EXERCISE OBJECTIVE: Word for word, restate every line from the one with "Toggle the like state on the 605 counter" through the end of the records below, both included, and add nothing.

Saved data entries:

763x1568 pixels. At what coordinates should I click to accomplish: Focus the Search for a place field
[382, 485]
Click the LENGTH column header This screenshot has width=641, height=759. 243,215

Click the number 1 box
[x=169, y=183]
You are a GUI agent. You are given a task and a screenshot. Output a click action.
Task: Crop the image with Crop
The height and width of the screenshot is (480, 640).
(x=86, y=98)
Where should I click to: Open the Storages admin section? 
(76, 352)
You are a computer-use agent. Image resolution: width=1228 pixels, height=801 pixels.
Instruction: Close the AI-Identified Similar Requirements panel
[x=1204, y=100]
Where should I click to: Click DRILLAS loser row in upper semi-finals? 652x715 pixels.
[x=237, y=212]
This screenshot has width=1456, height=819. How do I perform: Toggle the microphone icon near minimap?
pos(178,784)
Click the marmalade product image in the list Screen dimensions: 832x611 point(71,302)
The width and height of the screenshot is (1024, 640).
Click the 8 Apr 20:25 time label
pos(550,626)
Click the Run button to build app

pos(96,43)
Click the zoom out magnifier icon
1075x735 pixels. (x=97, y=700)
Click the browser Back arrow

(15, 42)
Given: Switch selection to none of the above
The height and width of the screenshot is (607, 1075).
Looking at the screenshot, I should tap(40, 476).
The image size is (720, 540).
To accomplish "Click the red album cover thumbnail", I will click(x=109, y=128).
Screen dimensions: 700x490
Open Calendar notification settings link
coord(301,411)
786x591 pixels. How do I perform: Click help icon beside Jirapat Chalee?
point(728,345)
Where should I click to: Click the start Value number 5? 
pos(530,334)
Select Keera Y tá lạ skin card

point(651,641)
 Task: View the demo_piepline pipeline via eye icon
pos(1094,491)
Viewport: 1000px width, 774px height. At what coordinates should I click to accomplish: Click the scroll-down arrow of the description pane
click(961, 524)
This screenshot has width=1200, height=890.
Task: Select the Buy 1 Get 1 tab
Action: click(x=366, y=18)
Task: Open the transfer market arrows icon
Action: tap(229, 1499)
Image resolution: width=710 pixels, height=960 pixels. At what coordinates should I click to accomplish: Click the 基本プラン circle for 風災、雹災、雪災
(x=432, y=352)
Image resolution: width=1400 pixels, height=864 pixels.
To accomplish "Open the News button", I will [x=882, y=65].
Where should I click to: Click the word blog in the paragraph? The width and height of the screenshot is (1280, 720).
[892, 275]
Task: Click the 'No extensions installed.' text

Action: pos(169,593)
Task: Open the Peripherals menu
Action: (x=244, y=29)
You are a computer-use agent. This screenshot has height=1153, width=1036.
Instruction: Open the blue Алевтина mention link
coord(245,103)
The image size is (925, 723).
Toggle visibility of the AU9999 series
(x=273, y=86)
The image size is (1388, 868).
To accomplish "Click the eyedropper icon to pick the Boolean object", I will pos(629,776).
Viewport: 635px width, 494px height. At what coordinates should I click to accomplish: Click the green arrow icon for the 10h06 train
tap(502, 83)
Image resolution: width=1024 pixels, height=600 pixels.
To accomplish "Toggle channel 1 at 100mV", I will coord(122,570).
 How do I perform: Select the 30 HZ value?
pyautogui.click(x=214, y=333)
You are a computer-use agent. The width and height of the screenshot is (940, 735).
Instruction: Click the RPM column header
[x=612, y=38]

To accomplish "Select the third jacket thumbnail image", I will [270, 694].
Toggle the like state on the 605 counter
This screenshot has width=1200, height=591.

RESULT FOR THIS EXERCISE:
Toggle the like state on the 605 counter
This screenshot has width=1200, height=591.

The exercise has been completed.